Physicist Zheng-Tian Lu of the U.S. Department of Energy's Argonne national Laboratory has received the 2009 Francis M. Pipkin Award of the American Physical Society.
The honor recognizes Lu for the development of techniques to laser cool and
trap rare and radioactive atomic species, and for applications of these techniques
ranging from trace isotope analysis to tests of fundamental symmetries.
The award was established in 1997 by the Topical Group on Precision Measurement
and Fundamental Constants in memory of Francis M. Pipkin, a member of the topical
group whose wide interests in physics included experiments in condensed matter,
nuclear, high energy, and atomic, molecular and optical physics, always with
a special interest in precision measurements.

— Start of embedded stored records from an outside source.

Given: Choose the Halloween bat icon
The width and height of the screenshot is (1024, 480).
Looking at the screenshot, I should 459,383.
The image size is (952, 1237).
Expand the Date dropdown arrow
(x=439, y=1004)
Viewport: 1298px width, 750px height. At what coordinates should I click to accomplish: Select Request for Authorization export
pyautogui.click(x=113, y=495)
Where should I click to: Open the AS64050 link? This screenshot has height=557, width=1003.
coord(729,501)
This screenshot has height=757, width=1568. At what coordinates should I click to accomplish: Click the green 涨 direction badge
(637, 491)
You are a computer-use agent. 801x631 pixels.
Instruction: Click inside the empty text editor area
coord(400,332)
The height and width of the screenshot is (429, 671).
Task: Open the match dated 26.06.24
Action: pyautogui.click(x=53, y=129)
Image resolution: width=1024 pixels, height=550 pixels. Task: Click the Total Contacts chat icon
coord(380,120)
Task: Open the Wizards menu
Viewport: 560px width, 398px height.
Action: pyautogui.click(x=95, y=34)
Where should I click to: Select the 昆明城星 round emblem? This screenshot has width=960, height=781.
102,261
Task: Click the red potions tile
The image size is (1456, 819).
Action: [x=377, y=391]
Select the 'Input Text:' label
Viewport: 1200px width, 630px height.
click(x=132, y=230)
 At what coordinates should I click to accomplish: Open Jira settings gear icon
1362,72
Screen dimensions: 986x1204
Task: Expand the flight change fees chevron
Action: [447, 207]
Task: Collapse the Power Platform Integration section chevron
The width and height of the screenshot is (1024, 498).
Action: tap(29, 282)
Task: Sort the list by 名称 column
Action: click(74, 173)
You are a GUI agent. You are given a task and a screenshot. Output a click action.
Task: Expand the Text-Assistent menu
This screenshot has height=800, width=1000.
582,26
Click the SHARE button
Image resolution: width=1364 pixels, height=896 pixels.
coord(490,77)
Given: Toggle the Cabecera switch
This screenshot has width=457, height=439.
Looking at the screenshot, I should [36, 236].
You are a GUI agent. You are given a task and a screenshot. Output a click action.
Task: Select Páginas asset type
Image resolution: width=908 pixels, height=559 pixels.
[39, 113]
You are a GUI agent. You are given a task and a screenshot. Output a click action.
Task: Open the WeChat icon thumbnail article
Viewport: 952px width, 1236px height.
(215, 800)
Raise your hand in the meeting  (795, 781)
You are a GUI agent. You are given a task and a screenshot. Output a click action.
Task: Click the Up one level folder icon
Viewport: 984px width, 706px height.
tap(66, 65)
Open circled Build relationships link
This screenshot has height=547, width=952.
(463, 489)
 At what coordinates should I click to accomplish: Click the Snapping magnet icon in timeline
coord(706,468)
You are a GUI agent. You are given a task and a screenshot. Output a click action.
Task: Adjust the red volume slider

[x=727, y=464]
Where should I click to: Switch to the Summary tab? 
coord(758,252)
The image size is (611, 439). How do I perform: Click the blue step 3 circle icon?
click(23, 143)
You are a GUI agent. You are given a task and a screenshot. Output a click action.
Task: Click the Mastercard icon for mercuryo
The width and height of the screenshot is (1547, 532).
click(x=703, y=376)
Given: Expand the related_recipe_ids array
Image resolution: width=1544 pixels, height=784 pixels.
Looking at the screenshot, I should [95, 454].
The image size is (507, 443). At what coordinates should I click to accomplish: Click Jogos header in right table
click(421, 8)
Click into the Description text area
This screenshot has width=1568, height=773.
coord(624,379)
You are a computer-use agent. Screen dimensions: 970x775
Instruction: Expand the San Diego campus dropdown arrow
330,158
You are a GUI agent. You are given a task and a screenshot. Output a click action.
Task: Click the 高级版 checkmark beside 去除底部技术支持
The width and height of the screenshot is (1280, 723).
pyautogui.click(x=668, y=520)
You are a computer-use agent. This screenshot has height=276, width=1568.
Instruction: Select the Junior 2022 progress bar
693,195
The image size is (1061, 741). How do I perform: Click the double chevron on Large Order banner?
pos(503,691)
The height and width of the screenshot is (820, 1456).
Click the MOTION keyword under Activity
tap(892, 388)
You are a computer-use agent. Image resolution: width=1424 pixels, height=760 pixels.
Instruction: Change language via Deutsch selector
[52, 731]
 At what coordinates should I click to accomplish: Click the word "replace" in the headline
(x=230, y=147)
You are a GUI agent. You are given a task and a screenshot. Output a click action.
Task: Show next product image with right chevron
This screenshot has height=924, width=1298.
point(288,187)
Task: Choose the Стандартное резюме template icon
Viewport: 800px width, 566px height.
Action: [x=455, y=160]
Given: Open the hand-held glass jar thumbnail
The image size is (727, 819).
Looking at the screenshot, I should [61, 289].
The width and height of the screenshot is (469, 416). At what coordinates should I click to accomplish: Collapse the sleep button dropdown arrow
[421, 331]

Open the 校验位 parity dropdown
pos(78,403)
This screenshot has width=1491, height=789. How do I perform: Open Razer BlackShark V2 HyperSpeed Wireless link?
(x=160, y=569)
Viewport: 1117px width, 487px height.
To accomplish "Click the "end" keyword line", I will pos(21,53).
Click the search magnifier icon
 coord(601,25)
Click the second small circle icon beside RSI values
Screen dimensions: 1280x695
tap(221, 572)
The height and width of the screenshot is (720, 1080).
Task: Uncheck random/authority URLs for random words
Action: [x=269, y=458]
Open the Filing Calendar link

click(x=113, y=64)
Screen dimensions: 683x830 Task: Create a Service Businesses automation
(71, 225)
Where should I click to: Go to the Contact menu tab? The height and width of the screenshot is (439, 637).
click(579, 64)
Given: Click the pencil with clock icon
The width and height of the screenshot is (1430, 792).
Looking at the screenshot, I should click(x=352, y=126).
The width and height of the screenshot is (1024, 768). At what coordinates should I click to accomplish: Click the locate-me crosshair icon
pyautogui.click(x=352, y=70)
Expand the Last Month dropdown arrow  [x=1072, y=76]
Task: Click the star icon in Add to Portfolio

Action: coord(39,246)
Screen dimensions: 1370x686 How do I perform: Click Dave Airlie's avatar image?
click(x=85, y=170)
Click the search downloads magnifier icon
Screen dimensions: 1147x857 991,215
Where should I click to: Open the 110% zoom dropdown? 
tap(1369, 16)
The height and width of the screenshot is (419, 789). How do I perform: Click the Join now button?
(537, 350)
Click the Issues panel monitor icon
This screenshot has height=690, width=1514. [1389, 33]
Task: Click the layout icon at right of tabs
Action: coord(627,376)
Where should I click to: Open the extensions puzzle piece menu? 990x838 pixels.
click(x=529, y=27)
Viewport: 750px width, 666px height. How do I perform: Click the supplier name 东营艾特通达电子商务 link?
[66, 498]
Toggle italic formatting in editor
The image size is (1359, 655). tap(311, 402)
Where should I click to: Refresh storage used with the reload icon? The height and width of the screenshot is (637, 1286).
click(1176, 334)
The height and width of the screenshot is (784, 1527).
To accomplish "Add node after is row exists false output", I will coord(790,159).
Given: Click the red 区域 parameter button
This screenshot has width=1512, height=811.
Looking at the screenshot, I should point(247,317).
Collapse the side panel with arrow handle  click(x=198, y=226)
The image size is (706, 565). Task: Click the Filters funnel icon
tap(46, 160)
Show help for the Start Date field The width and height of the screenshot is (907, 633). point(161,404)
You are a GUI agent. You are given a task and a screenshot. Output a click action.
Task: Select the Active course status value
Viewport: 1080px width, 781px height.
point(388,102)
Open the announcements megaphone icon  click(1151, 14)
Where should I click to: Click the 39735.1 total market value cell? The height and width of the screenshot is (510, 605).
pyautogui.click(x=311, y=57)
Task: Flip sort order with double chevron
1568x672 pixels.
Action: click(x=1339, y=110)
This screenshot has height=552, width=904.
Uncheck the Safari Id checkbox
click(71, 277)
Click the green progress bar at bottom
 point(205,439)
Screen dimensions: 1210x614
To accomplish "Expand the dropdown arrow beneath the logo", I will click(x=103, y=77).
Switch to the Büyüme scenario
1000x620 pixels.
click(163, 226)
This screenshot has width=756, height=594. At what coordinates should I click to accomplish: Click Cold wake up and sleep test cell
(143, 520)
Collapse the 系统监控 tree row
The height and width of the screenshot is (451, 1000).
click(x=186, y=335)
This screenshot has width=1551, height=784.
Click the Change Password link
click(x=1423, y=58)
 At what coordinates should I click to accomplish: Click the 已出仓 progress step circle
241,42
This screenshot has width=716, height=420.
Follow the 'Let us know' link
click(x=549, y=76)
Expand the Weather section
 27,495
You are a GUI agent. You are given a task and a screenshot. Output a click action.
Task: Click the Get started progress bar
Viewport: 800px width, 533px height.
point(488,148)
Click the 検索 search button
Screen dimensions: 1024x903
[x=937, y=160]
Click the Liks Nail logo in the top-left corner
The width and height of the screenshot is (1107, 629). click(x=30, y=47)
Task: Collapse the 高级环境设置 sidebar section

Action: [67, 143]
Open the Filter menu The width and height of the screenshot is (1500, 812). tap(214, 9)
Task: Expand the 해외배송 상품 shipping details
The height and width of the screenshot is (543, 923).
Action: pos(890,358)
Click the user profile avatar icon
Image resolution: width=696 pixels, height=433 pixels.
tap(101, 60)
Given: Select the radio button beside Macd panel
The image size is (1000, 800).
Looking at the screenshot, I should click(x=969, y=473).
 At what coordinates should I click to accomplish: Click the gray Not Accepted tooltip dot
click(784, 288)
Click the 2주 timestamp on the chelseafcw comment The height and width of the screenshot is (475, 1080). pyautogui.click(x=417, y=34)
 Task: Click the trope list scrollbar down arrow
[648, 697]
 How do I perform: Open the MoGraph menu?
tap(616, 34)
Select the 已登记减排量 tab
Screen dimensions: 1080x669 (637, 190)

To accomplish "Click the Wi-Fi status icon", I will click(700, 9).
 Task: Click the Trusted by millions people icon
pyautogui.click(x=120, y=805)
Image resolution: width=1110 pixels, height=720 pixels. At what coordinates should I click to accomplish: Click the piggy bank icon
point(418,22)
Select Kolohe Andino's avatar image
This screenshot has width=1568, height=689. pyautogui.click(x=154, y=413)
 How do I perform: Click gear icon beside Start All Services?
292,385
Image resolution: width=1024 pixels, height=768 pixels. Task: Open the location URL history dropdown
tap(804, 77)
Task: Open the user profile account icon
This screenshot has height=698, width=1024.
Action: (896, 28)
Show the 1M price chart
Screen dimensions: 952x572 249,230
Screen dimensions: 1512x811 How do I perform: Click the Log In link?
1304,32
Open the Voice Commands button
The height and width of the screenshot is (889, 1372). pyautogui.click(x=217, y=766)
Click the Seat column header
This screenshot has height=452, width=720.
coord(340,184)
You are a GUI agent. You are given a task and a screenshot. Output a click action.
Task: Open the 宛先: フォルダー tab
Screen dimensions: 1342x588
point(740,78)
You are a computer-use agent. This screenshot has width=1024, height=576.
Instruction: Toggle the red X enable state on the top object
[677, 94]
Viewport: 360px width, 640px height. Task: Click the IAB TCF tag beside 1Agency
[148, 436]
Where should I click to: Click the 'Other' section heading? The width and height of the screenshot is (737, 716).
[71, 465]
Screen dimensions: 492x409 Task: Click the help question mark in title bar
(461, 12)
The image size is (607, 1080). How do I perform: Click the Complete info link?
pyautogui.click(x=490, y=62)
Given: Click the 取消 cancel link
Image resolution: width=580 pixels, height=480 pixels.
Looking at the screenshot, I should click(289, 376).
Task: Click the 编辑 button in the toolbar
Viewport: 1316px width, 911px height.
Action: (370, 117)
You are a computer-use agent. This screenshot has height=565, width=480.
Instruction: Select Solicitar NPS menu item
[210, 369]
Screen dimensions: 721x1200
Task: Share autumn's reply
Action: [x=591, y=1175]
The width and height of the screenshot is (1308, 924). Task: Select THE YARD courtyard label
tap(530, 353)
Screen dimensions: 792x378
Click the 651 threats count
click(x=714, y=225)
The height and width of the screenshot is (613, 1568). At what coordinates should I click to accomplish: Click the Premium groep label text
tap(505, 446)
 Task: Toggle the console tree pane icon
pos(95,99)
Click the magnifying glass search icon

The award honors exceptional research accomplishments by a young scientist
in the interdisciplinary area of precision measurement and fundamental constants
and to encourage the wide dissemination of the results of that research.
In addition to his duties at Argonne, Lu is a part-time professor in the physics
department and Enrico Fermi Institute of the University of Chicago . He has
been an American Physical Society member since 1988 and was elected a fellow
in 2006.
Throughout his career, Lu has been developing novel techniques of laser manipulation
and laser spectroscopy of atoms and applying these techniques to ultrasensitive
trace analysis, studying nuclear structure and testing fundamental symmetries.
For the development of the Atom Trap Trace Analysis method, he received both
the Presidential Early Career Award for Scientists and Engineers and the DOE
Office of Science Early Career Scientist and Engineer Award in 2000.